Com o oleoduto fora de operação, o porto de Yanbu, no Mar Vermelho, dispõe de estoques suficientes para manter as exportações por cerca de cinco a sete dias, segundo informações divulgadas pelas autoridades.
Em paralelo, a agência britânica de segurança marítima UKMTO informou que uma embarcação foi atingida por um projétil no Estreito de Hormuz, provocando incêndio e fazendo com que a tripulação abandonasse o navio. O Irã relatou que, em outro incidente na costa do país, um navio comercial iraniano sofreu um ataque que deixou uma pessoa morta e quatro tripulantes feridos.
A mídia estatal saudita publicou vídeo mostrando danos a residências e a uma mesquita na província de Jazan, atribuindo os estragos a um ataque dos houthis, que também disseram ter atingido uma base militar em província vizinha. Na última sexta-feira, forças houthis desembarcaram na ilha de Perim para expandir seu controle sobre o estreito de Bab el‑Mandeb, outra rota estratégica por onde, nos últimos meses, passou entre 4% e 5% do abastecimento global de petróleo.

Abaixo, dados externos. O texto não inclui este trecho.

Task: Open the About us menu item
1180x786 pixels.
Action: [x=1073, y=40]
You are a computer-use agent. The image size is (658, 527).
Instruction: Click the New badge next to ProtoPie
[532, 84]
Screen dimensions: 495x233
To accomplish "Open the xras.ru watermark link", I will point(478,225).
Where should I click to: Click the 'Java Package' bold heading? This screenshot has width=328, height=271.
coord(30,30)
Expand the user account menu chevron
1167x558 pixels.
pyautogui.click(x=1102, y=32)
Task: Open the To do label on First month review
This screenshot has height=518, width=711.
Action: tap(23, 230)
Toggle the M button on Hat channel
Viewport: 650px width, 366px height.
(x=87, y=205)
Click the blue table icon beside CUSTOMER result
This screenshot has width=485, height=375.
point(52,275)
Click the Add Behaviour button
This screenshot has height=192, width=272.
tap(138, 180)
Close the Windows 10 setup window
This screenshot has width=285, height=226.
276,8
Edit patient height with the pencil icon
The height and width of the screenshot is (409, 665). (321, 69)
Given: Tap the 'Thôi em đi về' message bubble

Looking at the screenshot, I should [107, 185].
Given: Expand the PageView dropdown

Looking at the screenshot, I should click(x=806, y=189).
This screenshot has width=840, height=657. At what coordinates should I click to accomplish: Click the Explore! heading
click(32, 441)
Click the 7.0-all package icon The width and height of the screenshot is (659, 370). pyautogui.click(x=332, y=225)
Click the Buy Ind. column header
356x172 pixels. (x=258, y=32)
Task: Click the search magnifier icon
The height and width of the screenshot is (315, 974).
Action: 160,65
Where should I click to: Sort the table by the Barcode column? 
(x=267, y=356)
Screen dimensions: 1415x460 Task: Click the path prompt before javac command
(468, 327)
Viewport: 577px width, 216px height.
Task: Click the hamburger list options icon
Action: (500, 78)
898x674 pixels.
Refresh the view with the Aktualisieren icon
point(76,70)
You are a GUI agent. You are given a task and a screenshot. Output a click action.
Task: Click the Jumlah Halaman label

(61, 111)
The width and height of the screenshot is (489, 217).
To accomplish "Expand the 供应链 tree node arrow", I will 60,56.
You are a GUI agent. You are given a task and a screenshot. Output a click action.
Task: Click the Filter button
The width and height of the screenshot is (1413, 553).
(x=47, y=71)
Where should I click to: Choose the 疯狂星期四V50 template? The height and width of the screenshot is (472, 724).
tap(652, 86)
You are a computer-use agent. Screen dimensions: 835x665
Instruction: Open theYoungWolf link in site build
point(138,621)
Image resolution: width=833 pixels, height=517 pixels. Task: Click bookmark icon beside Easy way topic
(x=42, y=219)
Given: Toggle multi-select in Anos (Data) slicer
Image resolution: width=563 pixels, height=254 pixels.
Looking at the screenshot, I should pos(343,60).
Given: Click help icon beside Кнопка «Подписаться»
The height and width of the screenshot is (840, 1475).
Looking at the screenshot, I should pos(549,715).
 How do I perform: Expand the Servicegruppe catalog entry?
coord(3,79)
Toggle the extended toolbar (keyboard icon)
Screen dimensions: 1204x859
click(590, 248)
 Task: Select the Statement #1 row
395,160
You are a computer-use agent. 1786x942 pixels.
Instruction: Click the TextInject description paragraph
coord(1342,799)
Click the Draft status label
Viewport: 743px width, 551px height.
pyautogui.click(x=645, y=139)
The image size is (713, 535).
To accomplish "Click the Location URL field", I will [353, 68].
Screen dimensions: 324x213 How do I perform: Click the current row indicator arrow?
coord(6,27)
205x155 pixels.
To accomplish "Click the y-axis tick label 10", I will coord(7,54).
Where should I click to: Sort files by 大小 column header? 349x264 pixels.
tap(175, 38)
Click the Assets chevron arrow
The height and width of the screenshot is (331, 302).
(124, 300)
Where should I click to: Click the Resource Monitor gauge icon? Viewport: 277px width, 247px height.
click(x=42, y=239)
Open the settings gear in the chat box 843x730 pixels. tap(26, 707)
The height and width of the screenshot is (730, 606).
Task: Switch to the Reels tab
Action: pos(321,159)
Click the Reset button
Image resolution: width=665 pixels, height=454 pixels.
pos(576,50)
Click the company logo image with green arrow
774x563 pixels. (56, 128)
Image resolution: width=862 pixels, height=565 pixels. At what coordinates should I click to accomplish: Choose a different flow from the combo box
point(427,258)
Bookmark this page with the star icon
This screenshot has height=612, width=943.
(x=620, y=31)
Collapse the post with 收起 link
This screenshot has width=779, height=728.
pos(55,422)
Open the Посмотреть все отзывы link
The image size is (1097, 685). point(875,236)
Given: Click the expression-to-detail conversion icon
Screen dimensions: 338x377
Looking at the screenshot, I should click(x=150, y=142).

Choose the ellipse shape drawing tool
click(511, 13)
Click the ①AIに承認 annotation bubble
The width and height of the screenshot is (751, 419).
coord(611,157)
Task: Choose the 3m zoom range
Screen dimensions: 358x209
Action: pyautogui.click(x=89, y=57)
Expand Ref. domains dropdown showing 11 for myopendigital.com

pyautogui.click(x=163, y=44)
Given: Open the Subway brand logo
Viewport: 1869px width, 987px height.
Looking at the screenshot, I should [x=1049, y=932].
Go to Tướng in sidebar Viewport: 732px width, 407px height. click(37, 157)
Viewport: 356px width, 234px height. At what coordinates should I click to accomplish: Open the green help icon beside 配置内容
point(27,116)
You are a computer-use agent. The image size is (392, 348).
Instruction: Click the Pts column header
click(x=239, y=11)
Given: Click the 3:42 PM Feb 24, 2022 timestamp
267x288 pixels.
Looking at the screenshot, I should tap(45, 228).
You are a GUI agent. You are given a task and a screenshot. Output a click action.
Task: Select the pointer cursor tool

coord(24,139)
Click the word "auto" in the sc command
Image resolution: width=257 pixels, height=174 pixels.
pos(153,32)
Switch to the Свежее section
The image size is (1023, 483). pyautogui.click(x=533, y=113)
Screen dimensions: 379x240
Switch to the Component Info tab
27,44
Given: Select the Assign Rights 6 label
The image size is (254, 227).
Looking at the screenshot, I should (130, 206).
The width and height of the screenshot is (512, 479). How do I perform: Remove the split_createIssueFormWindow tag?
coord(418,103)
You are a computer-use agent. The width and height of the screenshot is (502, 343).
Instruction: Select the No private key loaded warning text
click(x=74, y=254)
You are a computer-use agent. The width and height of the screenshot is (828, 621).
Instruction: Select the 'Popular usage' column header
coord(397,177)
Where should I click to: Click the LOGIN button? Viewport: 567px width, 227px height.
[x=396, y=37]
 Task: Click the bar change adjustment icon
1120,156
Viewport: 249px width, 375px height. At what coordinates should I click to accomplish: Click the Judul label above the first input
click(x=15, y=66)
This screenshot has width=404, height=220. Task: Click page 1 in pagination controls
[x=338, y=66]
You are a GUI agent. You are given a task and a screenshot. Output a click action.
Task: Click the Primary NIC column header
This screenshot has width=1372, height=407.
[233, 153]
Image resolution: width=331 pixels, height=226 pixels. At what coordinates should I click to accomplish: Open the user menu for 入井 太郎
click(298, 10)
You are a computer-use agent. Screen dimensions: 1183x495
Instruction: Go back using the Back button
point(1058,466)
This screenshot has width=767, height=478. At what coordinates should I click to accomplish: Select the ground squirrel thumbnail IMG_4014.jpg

O mercado já vinha pressionado: na semana anterior o petróleo subiu 8% devido a interrupções nas exportações e ultrapassou US$ 100 por barril pela primeira vez desde julho.
Em meio aos incidentes, o ministro das Relações Exteriores de Omã, Badr Albusaidi, informou que a reunião entre países do Golfo e o Irã, marcada para segunda‑feira em Omã para tratar do Estreito de Hormuz, foi adiada.
Relatos indicam que não houve negociações de paz desde o fracasso de um acordo provisório em junho; a cobertura também mencionou que o conflito em questão se arrasta há meses, envolvendo atores regionais e internacionais, elevando incertezas sobre a estabilidade das rotas de transporte de energia.